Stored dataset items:
☆ ☆ ☆ ☆ ☆

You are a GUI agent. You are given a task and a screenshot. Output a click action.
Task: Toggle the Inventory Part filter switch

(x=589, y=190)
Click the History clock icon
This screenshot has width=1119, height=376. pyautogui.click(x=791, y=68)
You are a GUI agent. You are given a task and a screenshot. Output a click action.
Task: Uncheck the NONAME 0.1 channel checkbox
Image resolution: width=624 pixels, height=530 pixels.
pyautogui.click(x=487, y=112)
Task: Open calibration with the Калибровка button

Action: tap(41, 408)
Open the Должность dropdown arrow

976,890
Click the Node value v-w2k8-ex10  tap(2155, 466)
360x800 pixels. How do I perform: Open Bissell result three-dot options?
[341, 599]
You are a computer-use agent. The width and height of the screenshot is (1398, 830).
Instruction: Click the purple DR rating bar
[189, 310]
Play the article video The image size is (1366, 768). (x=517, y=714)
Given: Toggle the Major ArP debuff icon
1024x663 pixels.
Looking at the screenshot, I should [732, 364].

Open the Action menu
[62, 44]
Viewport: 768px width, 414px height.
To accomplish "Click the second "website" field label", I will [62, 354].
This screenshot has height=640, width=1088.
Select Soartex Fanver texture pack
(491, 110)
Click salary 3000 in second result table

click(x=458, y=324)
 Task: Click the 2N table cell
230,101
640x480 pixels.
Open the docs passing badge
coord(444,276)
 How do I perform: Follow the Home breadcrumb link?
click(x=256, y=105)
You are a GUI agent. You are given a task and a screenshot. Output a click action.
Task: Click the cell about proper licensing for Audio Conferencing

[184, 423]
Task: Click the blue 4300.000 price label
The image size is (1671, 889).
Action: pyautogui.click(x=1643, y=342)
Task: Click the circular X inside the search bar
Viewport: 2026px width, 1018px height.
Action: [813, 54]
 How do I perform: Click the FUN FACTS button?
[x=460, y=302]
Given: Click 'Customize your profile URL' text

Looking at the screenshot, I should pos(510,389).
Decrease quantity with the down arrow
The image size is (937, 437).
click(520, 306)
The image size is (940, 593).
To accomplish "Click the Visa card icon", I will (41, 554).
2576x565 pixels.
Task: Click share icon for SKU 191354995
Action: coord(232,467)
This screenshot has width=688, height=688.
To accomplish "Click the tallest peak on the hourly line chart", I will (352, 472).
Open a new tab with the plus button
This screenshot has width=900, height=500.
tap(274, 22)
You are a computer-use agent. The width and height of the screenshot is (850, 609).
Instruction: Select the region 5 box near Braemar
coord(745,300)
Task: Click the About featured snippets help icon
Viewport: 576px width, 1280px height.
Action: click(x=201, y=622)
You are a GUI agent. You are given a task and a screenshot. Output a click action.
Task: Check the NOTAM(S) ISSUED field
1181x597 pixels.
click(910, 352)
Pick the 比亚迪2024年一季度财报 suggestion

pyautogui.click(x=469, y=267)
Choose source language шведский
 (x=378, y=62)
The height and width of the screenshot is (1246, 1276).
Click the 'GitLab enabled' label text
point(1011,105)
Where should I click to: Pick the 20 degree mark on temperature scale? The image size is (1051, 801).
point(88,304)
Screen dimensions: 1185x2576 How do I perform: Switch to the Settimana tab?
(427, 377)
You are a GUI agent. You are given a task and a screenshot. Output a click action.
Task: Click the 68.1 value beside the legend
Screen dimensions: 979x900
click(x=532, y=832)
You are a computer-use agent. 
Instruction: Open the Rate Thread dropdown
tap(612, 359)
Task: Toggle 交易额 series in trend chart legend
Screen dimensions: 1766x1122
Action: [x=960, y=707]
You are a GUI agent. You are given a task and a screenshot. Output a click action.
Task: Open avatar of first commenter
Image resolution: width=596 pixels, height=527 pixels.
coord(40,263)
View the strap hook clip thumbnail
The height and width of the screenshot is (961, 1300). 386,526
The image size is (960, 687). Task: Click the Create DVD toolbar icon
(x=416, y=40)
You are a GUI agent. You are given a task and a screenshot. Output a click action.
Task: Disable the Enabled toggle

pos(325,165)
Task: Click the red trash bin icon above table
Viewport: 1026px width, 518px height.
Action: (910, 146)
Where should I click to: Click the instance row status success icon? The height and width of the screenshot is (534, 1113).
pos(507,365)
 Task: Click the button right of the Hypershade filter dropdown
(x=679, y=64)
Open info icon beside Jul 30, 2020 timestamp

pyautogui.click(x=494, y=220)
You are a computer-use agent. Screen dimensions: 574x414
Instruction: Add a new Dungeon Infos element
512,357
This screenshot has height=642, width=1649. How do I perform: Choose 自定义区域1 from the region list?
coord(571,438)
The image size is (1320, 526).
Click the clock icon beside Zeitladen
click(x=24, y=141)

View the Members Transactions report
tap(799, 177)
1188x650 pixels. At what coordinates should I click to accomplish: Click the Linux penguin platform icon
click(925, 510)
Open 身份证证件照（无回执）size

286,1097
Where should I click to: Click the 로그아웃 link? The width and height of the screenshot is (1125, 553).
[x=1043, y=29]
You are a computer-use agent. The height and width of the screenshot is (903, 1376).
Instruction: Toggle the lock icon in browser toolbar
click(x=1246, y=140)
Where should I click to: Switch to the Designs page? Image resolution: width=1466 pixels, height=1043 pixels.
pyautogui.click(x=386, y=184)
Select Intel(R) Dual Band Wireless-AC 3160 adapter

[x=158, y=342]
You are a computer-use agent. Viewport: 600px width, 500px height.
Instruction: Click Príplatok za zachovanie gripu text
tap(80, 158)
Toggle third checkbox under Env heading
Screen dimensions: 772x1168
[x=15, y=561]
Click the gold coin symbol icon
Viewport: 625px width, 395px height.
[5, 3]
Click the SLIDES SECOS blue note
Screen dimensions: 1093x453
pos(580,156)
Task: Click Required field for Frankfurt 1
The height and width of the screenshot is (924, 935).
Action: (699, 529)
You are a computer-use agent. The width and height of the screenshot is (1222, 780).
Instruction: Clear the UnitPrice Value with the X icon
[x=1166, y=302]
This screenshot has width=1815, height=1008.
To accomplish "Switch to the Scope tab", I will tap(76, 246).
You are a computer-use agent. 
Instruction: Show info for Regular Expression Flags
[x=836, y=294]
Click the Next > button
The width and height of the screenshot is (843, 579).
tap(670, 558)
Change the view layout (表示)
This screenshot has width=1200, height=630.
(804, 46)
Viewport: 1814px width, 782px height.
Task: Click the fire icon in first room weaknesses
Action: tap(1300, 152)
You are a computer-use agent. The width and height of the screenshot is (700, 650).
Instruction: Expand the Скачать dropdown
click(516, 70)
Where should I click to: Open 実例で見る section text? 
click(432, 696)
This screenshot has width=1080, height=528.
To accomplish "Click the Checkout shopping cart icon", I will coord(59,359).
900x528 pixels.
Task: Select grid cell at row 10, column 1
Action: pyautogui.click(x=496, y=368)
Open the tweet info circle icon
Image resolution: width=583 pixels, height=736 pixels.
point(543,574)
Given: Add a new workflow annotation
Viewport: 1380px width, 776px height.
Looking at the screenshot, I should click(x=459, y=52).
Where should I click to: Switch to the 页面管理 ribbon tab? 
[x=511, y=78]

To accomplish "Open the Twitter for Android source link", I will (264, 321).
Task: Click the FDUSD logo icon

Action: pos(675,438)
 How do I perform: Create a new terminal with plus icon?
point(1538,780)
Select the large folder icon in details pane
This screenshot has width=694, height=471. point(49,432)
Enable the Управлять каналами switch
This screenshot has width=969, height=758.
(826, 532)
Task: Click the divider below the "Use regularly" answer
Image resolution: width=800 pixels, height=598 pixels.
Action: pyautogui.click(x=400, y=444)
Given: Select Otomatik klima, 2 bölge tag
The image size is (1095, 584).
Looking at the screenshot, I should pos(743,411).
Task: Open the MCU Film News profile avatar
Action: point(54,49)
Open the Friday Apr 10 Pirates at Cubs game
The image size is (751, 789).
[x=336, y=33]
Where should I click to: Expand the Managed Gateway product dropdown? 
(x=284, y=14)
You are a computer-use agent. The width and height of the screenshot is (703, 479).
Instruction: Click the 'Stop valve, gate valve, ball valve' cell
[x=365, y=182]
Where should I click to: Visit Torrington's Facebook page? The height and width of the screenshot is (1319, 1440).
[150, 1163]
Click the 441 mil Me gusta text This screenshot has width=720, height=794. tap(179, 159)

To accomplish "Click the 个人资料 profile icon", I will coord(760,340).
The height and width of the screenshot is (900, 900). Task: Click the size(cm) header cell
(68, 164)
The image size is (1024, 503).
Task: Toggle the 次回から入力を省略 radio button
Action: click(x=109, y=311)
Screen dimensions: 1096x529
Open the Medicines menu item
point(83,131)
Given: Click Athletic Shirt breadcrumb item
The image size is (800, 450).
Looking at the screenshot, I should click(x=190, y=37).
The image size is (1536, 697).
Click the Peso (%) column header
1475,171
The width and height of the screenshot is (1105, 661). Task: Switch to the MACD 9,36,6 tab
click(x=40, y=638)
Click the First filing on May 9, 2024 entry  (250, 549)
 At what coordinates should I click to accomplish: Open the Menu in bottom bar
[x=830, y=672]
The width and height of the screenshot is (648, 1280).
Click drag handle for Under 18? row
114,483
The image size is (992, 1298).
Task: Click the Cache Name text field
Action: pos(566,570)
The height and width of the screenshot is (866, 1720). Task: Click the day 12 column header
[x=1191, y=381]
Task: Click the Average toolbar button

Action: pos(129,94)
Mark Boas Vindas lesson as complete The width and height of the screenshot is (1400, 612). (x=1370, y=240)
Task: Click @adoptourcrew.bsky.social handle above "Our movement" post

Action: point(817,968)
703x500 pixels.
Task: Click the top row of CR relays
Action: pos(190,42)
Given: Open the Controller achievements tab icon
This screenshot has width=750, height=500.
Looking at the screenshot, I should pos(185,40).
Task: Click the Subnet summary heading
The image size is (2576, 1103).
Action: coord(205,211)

☆ ☆ ☆ ☆ ☆

# What is needed:
Your answer must be the lines from the first line of the entries above through the line that contains "Click the Node", written out exactly.

# Solution to this task:
You are a GUI agent. You are given a task and a screenshot. Output a click action.
Task: Toggle the Inventory Part filter switch

(x=589, y=190)
Click the History clock icon
This screenshot has width=1119, height=376. pyautogui.click(x=791, y=68)
You are a GUI agent. You are given a task and a screenshot. Output a click action.
Task: Uncheck the NONAME 0.1 channel checkbox
Image resolution: width=624 pixels, height=530 pixels.
pyautogui.click(x=487, y=112)
Task: Open calibration with the Калибровка button

Action: tap(41, 408)
Open the Должность dropdown arrow

976,890
Click the Node value v-w2k8-ex10  tap(2155, 466)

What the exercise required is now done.